**** PAGE EXCERPT
Not just for grown-ups
At launch, IBM said it would offer CP/M-86 for the 5150. "IBM has contracted with Digital Research... to make CP/M-86... available for the IBM Personal Computer," the company said on the 5150's day of launch. "We expect [its] availability will provide the opportunity for many current applications to be transferred to the IBM Personal Computer with minimal modifications."
Next page: Send in the clones
COMMENTS
I remember
The polytechnic I worked at took a decision in 1982 to install several computing lab's full of 5150's. Over the summer, we were inundated with the things, with boxes filling all the foyers, waiting to be unpacked. Horrible, horrible long persistence phosphor in the monochrome monitors, and the Poly' decided to ditch the one good feature (the keyboard) for a soft-touch silent Cherry keyboard as standard. Ugh.
********
» **TO DO**
Resume the IBM 5150 page excerpt right after its final sentence, "Ugh."
**** DATA EXTRACT
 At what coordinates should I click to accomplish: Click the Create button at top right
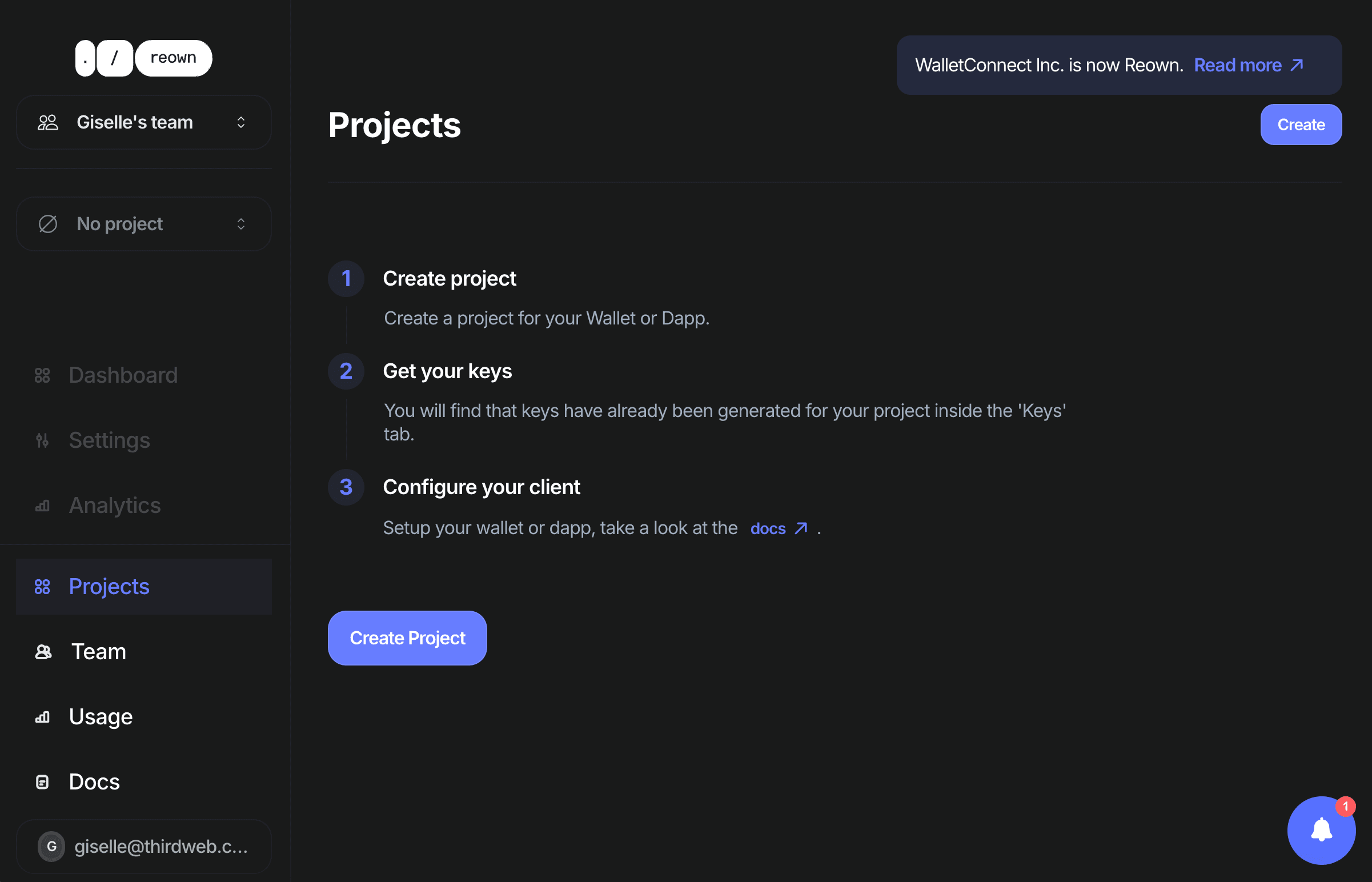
********
» **WRITTEN RESPONSE**
I never liked them even then. Because they were floppy-disk only systems, the students had to book out the disks from a librarian for the software before they could use them, which meant that we had fragile 5-1/4 floppies moving around like crazy. We got an agreement through the distributor to allow us to keep the originals safe, and issue copies. Was not long before most of the students twigged on that they could further copy the disks, and then not bother with using the booking system.
I was glad when the first PC-ATs were installed, because we at least then only had to worry about keeping the hard disk clean, and repair the applications when the students trashed them. Introducing a virus on one of the ATs became one of the most serious offences, and we had to have disinfectant sessions to clean the student's own floppies to protect our systems and their work. Mind you, the 1.2MB floppy drives on the ATs caused no end of problems when students tried to write to 360KB floppies on them.
This was waaaaaay before disk cloning was thought about, and everything was done according to the installation process, although one of the labs (not one I worked with) was set up with a low cost (hmmm, relatively low cost, it was still bloody expensive) co-ax CSMA/CD Ethernet alternative called Omninet running at 1Mb/s for file and print sharing.
Interestingly, we had Pick installed on one of the ATs, and Xenix-286 on another.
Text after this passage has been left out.